Search code examples
pythonnumpylogistic-regression

Logistic regression: plotting decision boundary from theta


I have the following code:

x1 = np.random.randn(100)
y1 = np.random.randn(100) + 3
x2 = np.random.randn(100) + 3
y2 = np.random.randn(100)
plt.plot(x1, y1, "+", x2, y2, "x")
plt.axis('equal')
plt.show()

which results in the following image

enter image description here

I have implemented my own logistic regression, and this returns a theta, and I want to use this theta to plot the decision boundary, but I'm not sure how to do this.

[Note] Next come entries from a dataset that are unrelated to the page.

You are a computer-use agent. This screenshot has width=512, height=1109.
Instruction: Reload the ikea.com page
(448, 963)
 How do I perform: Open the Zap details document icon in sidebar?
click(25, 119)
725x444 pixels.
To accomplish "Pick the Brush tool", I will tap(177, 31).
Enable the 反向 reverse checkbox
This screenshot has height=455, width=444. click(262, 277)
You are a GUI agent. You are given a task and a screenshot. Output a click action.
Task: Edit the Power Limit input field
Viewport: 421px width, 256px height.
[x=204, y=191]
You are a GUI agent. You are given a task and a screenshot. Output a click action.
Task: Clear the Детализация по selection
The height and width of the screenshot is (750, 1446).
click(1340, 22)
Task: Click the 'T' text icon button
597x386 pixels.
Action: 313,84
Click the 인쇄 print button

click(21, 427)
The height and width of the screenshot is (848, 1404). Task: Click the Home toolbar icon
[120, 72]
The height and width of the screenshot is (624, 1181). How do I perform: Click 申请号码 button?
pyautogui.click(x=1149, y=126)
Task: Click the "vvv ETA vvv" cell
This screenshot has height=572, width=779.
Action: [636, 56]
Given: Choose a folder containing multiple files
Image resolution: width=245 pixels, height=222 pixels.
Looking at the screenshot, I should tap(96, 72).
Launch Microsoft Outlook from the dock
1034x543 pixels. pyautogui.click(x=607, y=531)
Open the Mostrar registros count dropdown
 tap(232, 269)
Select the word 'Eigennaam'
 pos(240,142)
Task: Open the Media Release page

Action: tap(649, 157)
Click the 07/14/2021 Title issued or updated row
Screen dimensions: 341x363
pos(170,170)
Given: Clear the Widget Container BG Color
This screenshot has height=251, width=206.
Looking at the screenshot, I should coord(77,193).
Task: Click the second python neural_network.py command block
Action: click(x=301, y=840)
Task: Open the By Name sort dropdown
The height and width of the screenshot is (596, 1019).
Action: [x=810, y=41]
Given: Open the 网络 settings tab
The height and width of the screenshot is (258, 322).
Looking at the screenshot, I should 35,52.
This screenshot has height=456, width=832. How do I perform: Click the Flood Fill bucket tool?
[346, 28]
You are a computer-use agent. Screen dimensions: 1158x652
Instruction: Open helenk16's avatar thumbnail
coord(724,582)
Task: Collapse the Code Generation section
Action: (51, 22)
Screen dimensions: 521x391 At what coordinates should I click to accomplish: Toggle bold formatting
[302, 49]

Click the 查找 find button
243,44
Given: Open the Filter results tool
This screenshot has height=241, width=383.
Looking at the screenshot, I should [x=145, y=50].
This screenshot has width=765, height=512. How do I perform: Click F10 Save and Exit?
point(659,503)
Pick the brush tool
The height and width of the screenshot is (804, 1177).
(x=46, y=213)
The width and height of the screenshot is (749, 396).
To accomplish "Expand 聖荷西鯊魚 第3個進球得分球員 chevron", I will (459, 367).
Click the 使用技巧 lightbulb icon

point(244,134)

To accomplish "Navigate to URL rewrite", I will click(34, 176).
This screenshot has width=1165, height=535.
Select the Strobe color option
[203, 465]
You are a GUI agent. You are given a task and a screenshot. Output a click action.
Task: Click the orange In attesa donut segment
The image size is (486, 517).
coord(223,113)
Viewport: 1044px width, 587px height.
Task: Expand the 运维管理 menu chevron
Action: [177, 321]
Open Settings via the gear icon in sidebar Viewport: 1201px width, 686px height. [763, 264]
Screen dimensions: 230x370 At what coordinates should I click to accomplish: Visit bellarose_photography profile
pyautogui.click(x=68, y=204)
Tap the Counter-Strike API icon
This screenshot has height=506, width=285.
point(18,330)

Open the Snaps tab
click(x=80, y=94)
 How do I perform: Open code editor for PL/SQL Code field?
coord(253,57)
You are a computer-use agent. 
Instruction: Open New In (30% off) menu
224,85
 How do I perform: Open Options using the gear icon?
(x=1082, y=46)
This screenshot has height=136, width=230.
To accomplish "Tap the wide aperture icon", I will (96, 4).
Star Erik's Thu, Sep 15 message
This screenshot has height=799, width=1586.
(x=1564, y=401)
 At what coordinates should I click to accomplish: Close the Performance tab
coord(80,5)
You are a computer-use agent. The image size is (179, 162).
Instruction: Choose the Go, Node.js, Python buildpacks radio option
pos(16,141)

X = np.matrix(np.vstack((np.hstack((x1,x2)), np.hstack((y1,y2)))).T)
X = np.concatenate((np.ones((X.shape[0], 1)), X), axis=1)
Y = np.matrix(1.0 * np.hstack((np.zeros(100), np.ones(100)))).T

learning_rate = 0.0001
iterations    = 3000
theta         = np.matrix([[0.5], [0.5], [0.5]])
theta = logistic_regression(theta, X, Y, learning_rate, iterations)

and this gives theta =

[[ 0.40377942]
 [ 0.53696461]
 [ 0.1398419 ]]

for example. How can I use this to plot the decision boundary?


Solution

  • You want to plot θTX = 0, where X is the vector containing (1, x, y). That is, you want to plot the line defined by theta[0] + theta[1]*x + theta[2]*y = 0. Solve for y:

    y = -(theta[0] + theta[1]*x)/theta[2]
    

    So, something like:

    theta = theta[:,0]  # Make theta a 1-d array.
    x = np.linspace(-6, 6, 50)
    y = -(theta[0] + theta[1]*x)/theta[2]
    plt.plot(x, y)
    

    Something doesn't look right, though, because you have theta[1] > 0 and theta[2] > 0, which results in a line with a negative slope.